▶ Extracted data
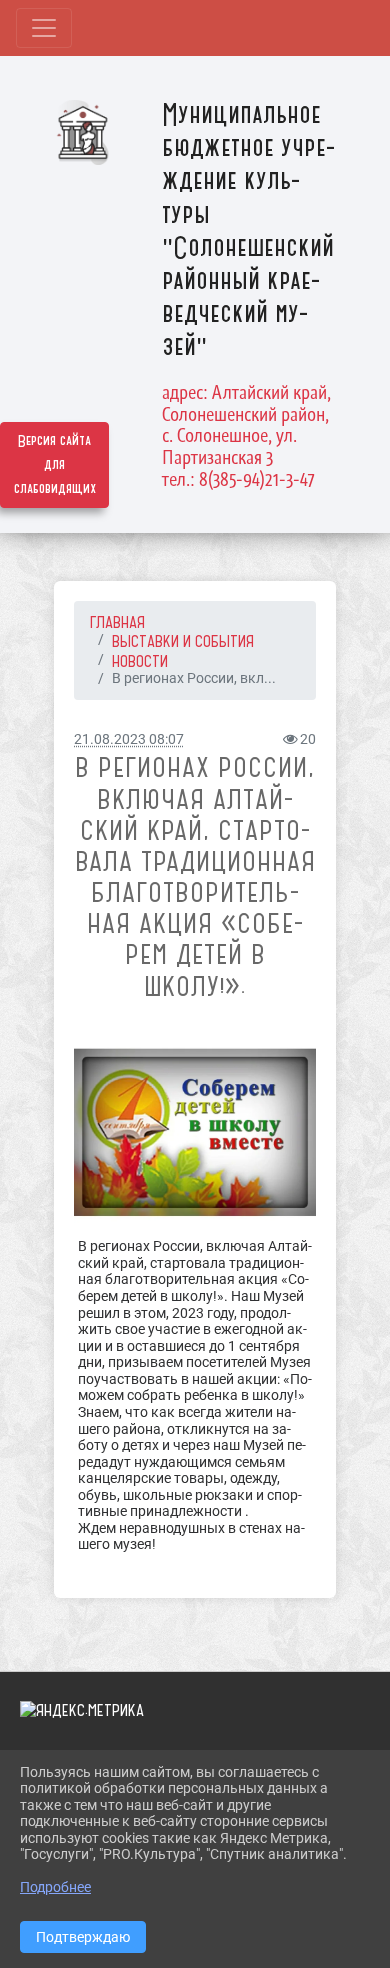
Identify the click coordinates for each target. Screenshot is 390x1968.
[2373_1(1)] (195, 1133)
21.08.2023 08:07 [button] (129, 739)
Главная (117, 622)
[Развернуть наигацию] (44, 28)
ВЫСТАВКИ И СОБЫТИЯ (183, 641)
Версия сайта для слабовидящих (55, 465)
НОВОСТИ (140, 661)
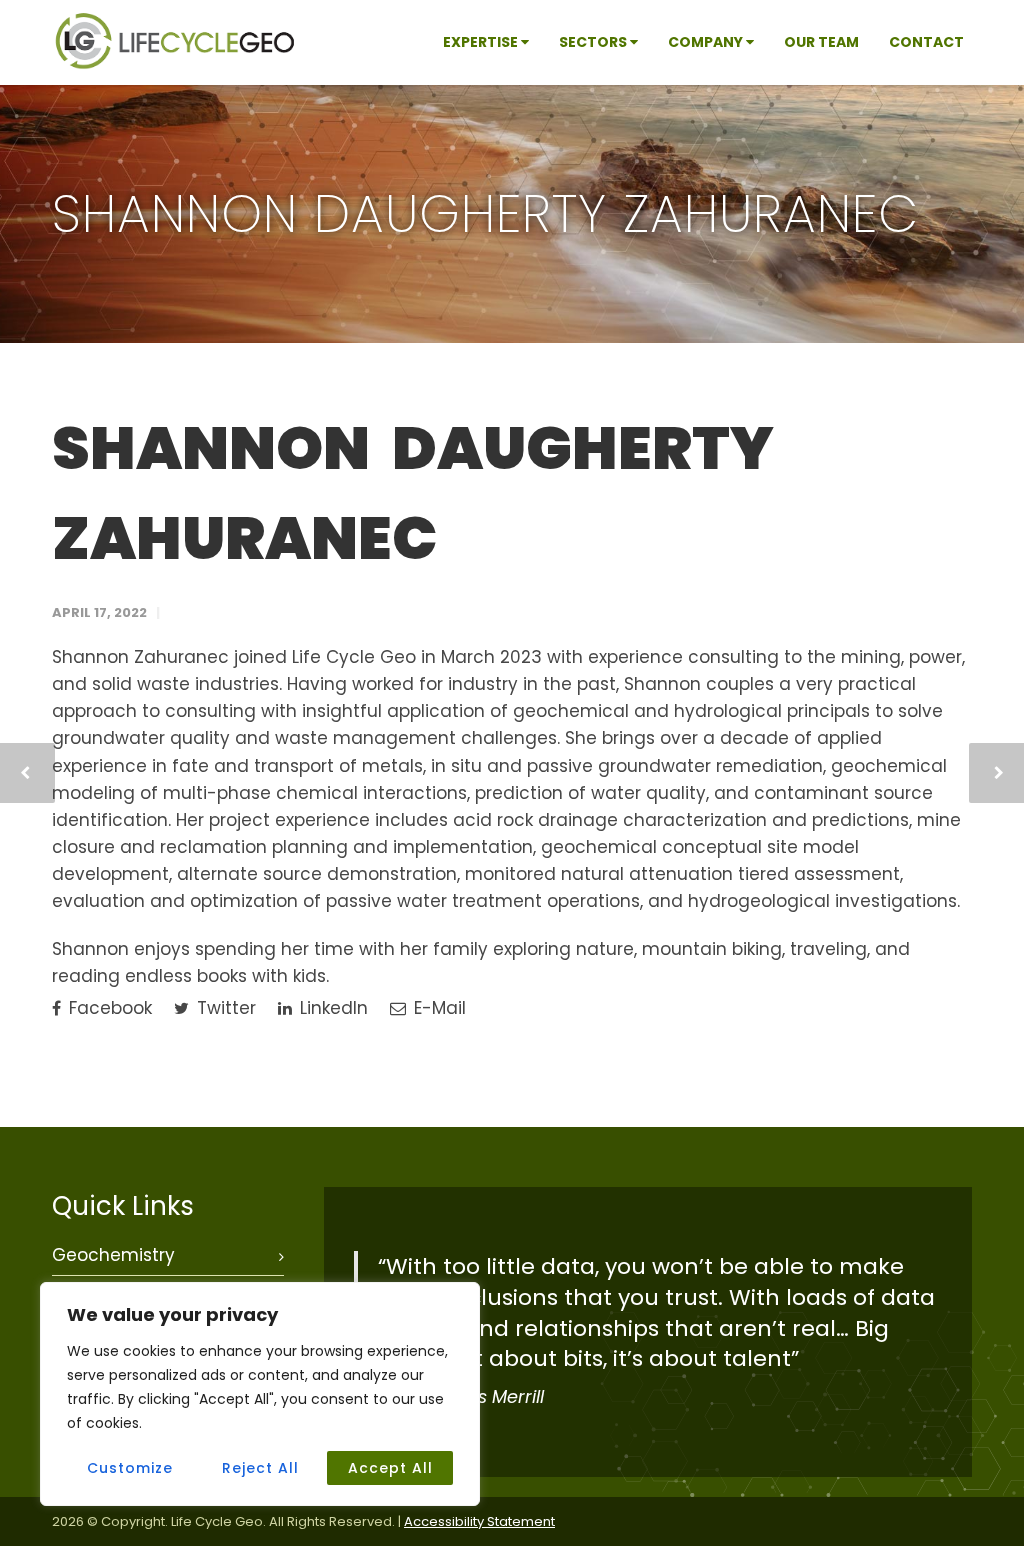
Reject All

▶ What is required
From the line containing "21.08.2023 08:07 [button] (129, 739)" down to the final line of the material above, reproduce each line exactly and include no images.

▶ Solved problem
21.08.2023 08:07 [button] (129, 739)
Главная (117, 622)
[Развернуть наигацию] (44, 28)
ВЫСТАВКИ И СОБЫТИЯ (183, 641)
Версия сайта для слабовидящих (55, 465)
НОВОСТИ (140, 661)
Reject All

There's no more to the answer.